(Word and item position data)

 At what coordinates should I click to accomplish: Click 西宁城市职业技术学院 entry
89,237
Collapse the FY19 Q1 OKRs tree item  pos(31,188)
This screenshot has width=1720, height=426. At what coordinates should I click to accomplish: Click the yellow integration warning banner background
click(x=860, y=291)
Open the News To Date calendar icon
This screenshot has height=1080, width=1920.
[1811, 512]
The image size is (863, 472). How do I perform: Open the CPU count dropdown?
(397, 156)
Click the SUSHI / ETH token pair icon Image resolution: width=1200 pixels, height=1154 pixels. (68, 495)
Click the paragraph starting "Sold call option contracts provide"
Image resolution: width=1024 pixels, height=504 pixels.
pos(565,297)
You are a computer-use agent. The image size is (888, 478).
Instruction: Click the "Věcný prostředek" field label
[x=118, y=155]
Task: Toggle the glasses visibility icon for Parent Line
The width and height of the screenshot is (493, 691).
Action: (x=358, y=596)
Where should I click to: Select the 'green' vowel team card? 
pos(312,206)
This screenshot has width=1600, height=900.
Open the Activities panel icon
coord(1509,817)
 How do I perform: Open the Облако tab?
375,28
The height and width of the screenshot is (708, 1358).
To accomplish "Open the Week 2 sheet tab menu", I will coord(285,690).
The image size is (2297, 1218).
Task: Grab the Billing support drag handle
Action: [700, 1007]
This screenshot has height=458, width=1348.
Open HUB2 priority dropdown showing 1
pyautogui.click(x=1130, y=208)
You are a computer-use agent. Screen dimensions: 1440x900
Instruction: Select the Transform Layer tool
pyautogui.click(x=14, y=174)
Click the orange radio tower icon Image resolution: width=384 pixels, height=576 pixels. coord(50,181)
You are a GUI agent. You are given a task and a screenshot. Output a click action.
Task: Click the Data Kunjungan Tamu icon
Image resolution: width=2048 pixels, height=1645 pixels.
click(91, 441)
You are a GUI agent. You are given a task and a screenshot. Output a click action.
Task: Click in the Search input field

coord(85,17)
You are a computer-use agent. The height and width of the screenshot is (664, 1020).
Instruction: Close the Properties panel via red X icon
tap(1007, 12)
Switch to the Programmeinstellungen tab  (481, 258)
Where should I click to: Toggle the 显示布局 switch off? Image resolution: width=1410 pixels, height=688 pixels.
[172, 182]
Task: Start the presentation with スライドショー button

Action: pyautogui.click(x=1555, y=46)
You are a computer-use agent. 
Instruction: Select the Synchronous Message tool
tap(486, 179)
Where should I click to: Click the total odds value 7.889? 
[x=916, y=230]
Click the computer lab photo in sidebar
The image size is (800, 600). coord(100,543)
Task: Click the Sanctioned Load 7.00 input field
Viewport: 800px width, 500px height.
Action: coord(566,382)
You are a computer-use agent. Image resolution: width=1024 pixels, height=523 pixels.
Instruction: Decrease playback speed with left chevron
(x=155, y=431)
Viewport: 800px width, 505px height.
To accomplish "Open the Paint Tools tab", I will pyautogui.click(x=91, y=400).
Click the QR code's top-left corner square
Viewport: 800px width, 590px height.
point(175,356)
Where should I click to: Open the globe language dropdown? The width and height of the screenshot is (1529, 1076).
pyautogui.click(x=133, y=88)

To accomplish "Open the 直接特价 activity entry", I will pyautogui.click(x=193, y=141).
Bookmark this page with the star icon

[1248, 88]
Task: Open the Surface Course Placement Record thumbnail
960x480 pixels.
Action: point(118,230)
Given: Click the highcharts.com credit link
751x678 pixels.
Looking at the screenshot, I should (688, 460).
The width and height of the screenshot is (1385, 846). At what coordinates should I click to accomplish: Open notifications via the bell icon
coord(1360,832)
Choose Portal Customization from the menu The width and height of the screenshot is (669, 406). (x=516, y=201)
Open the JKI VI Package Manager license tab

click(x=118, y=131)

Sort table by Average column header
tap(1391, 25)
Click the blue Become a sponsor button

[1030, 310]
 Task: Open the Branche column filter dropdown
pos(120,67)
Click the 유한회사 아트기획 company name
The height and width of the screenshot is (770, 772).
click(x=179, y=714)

## AIM
Quote everything from the start of the items above down to the line containing "coord(1509,817)", with both ends included.

## THE OUTPUT
 At what coordinates should I click to accomplish: Click 西宁城市职业技术学院 entry
89,237
Collapse the FY19 Q1 OKRs tree item  pos(31,188)
This screenshot has width=1720, height=426. At what coordinates should I click to accomplish: Click the yellow integration warning banner background
click(x=860, y=291)
Open the News To Date calendar icon
This screenshot has height=1080, width=1920.
[1811, 512]
The image size is (863, 472). How do I perform: Open the CPU count dropdown?
(397, 156)
Click the SUSHI / ETH token pair icon Image resolution: width=1200 pixels, height=1154 pixels. (68, 495)
Click the paragraph starting "Sold call option contracts provide"
Image resolution: width=1024 pixels, height=504 pixels.
pos(565,297)
You are a computer-use agent. The image size is (888, 478).
Instruction: Click the "Věcný prostředek" field label
[x=118, y=155]
Task: Toggle the glasses visibility icon for Parent Line
The width and height of the screenshot is (493, 691).
Action: (x=358, y=596)
Where should I click to: Select the 'green' vowel team card? 
pos(312,206)
This screenshot has width=1600, height=900.
Open the Activities panel icon
coord(1509,817)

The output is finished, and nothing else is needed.